Aris stirs first. He pulls the duvet up, grumbling in his sleep.
Then Isabella moves.
She moans. It’s a low, pained sound.
She sits up. She clutches her face.
"Aris," she whines. Her voice is muffled by the bandages, but the misery is clear. "Aris, wake up."
He groans, rolling over. "What? What is it?"
"It hurts," she sobs. "My face. It feels like it's cracking."
"It's just the healing itch," he mumbles, eyes still closed.
"No!" She shakes him. "It's freezing! Why is it so cold?"
Aris blinks awake. He sits up, shivering. He sees his breath misting in the air.
"What the hell?"
He scrambles for the bedside tablet—the control panel for the house. He taps the screen furiously.
"The system is locked out," he curses. "It says... thermal overload? It thinks the house is on fire."
"Fix it!" Isabella screams. She is rocking back and forth, holding her cheeks. "The cold... it feels like needles! Make it stop!"
I smile. A tiny, internal smile.
Skin grafts are delicate. They have poor circulation. They rely on the warmth of the host body to survive. When the ambient temperature drops, the blood vessels constrict. The graft starves. The nerves, raw and confused, interpret the cold as burning pain.
I am freezing her out.
"I can't override it from here," Aris snaps, throwing the tablet onto the bed. "The server is down. I have to go to the basement."
My heart skips a beat.
He's coming.
I quickly use my other foot to kick the damaged cable away from the bed. It slides back into the tangle of wires, the tiny exposed copper section lost in the shadows.
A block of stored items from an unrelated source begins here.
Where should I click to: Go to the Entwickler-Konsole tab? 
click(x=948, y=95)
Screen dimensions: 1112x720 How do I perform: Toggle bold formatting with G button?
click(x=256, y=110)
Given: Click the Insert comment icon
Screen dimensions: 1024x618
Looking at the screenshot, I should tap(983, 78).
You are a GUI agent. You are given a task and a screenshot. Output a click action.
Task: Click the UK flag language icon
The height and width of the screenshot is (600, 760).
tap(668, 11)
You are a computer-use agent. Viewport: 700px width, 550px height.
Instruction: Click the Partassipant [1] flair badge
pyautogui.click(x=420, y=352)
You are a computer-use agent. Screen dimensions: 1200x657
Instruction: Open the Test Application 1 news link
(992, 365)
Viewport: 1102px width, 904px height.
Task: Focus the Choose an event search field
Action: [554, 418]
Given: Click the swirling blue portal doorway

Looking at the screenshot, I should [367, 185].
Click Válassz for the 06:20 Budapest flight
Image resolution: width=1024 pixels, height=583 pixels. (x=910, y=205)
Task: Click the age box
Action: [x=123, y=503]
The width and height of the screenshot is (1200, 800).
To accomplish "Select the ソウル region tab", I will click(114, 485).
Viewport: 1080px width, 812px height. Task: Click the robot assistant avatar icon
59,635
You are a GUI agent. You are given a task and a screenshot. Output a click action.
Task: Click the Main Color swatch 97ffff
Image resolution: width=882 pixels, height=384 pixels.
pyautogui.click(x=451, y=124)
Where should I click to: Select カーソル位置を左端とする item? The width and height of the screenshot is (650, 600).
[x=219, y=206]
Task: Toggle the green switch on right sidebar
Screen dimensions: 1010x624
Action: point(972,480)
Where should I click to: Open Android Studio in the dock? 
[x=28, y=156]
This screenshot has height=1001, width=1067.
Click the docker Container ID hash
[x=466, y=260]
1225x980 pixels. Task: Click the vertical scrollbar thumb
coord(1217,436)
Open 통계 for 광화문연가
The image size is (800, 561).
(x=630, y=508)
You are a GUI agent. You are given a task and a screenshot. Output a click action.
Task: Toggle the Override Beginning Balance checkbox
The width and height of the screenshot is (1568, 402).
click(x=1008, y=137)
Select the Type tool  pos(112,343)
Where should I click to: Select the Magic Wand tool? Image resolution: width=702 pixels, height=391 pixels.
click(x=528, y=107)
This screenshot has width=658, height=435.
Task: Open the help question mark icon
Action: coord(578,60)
I arrange my legs. Straight. Still. Paralyzed.
I close my eyes and wait.
Upstairs, on the screen, Isabella curls into a ball. She pulls the duvet over her head, but it’s too late. The cold has settled into the bone.
"It hurts," she weeps, her voice muffled by the blankets. "It hurts so much."
Good.
Pain is a teacher, Isabella.
Upstairs, Isabella shivered in my skin. The cold makes the scars ache.